Of course you can say and write it, but it sounds very official and gives a very impersonal tone to the statement. It can make one sound a little bit like an angry math teacher. That’s the feeling I get from it, anyway.

Of course, if you write it in an official statement, that’s perfectly okay, but it just doesn’t sound friendly when you say it. It’s similar to this: If you went to the YMCA and saw a sign that said, “All members must swipe their membership cards before entering the facility,” that would strike you as normal. But if you walked in and forgot to swipe your card, would you like it if the clerk at the desk called behind you, “All members must swipe their membership cards before entering the facility”? No.
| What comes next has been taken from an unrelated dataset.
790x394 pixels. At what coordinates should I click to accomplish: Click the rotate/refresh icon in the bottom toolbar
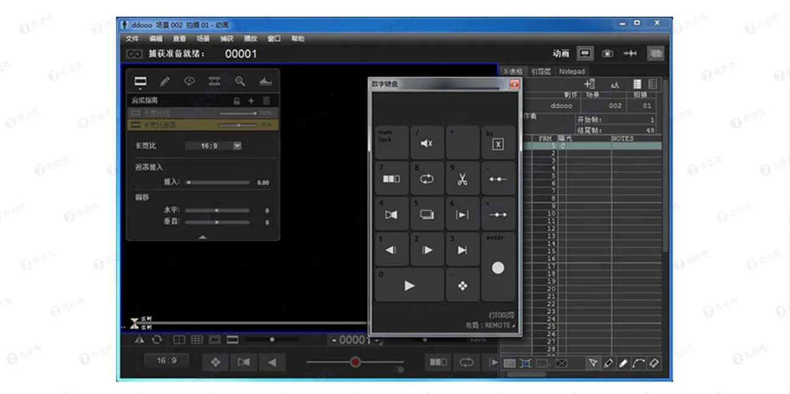(x=156, y=340)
It sounds unfriendly. He should say, “Uh, ma’am? I think you forgot to swipe your card.”

What’s British about it? North Americans use that expression all the time. It predates most of the English settlement of the continent, so it probably came here with the settlers.


Hi Conchita

Jamie’s right, “miffed” isn’t a word that is unknown or not used in the US. But, seeing as I come from the US East Coast, if people say my choice of words sounds British, I’m going to end up with a complex that using words like “miffed” might sound East Coast elitist. It might then become necessary for me to stick to alternative vocabulary such as [size=75]“pissed off”[/size] * … :lol: 8) :lol:


*[size=75]This post is should not be taken too seriously.[/size] :wink:

Amy, you’re not the kind of person I’m talking about.

I can’t picture you saying something like, “My boyfriend wanted to do his IT graduate work at UMass, because he said he’d have better facilities and instructors there. But I put a stop to THAT! There’s no way MY boyfriend is going to a [color=red]STATE SCHOOL!”

That’s the kind of person I’m talking about.

Hi Jamie

I understood what you meant and know exactly what kind of person you’re referring to. But the temptation to poke a little fun at the “East Coast elitist” idea was simply too great. There was just this knee-jerk reaction to stick up for the “home team”… :smiley:


If I were from the East Coast, I would NEVER call these people “my team”! :smiley:

I wouldn’t either. I was referring generally to the people from the East Coast area as my “home team”. :roll:

Now, stop being difficult. :lol:

The word ‘inclusive’ may seem a bit formal. Now, as to make you sound unfriendly or like an angry math teacher, you’ll allow me to have my doubts! I agree, though, that it is used more in business or administrative English than in informal, everyday conversation. Nobody has claimed otherwise.

Your swipe card example was good! I think we all agree that spoken and signpost English are two different languages.

I wonder why it sounds more British than American to me. Funny, isn’t it?